Keywords: Diabetes Offspring, Ethnic Disparities, Pathogenesis, Insulin Sensitivity, Beta-cell Function, Genetics, Energy Expenditure, Body Composition, Prospective Study
Introduction
Cross-sectional studies consistently show greater a prevalence (~2-fold) of type 2 diabetes among African Ameri-cans than Caucasians.1–3 However, when African Americans and Caucasians with impaired glucose tolerance (IGT) were followed for ~3 years in the Diabetes Prevention Program (DPP), both groups had a similar rate of incident type 2 diabetes (~11%).4 The exact reasons for the ethnic differences are not known precisely. However, a collusion of genetic predisposition and environmental triggers likely accounts for the development of type 2 diabetes in any population. The nature and identity of the diabetogenes are still being actively investigated,5,6 but it may be even more important to understand how environmental factors (eg, diet, physical inactivity, obesity, socioeconomic factors) interact with genetic predisposition7 to produce ethnic disparities in the development of type 2 diabetes. Because no ethnic disparities were noted in the rate of progression from IGT to type 2 diabetes in the DPP,4 we hypothesized that factors that trigger ethnic disparities probably operate proximal to the IGT stage during the evolution of type 2 diabetes.

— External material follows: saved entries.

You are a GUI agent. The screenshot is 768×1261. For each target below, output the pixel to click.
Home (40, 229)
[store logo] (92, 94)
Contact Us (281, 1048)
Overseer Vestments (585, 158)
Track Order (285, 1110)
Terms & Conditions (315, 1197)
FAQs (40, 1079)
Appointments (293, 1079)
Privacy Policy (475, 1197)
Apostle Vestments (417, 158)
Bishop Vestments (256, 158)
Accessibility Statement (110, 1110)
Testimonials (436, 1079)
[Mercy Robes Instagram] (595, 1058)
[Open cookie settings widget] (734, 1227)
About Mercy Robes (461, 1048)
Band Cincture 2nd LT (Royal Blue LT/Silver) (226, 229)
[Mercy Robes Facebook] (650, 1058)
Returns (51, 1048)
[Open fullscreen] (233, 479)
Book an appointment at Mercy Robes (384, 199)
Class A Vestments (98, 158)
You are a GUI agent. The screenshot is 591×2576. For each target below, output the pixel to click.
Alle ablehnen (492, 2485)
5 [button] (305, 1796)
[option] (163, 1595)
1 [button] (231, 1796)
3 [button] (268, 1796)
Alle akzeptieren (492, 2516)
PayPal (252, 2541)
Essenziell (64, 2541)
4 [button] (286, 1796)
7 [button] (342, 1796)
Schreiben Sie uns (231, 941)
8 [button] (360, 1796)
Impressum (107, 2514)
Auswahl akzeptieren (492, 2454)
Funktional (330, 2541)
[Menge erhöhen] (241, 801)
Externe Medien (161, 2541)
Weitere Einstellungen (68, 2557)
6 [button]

To determine the natural history of insulin secretory dysfunction and insulin resistance during the development of diabetes, and to understand how these factors interact with one another during the development of the disease, longitudinal studies are necessary in which insulin secretion and insulin action are repeatedly measured over several years in subjects as they progress from normal glucose tolerance (NGT) to higher glycemic states. Such studies are only feasible in populations with a high incidence of diabetes where patients can be followed closely over several years.8,9 A prospective study used such a rigorous approach in initially nondiabetic Pima Indians over a 6-year period,10 and confirmed the critical roles of obesity, insulin secretory defect, and insulin resistance in predicting progression from NGT to IGT and diabetes9,10 in that population. However, prospective studies employing detailed and repeated metabolic assessments and real-time capture of progression from normoglycemia to higher glycemic states have rarely been reported for populations other than the Pima. The Pima Indians of Arizona are a unique demographic group with the highest rate of type 2 diabetes in the world.11 Thus, pathophysiologic findings in that population may be quite different from the pattern in African Americans or Caucasians. Besides, the notion of differential susceptibility to pro-diabetic triggers is not testable in a mono-ethnic study. In the POP-ABC study, we applied a similarly rigorous approach to the identification of metabolic predictors of the transition from normal glucose tolerance to impaired glycemic states in African American and Caucasian offspring of parents with type 2 diabetes during long-term follow-up. Our study population, being at increased genetic risk for type 2 diabetes, should generate a high dysglycemic event rate. Moreover, the similar parental diabetes background should dampen differences due purely to genetic diabetes risk, while permitting the detection of those associated with ethnicity.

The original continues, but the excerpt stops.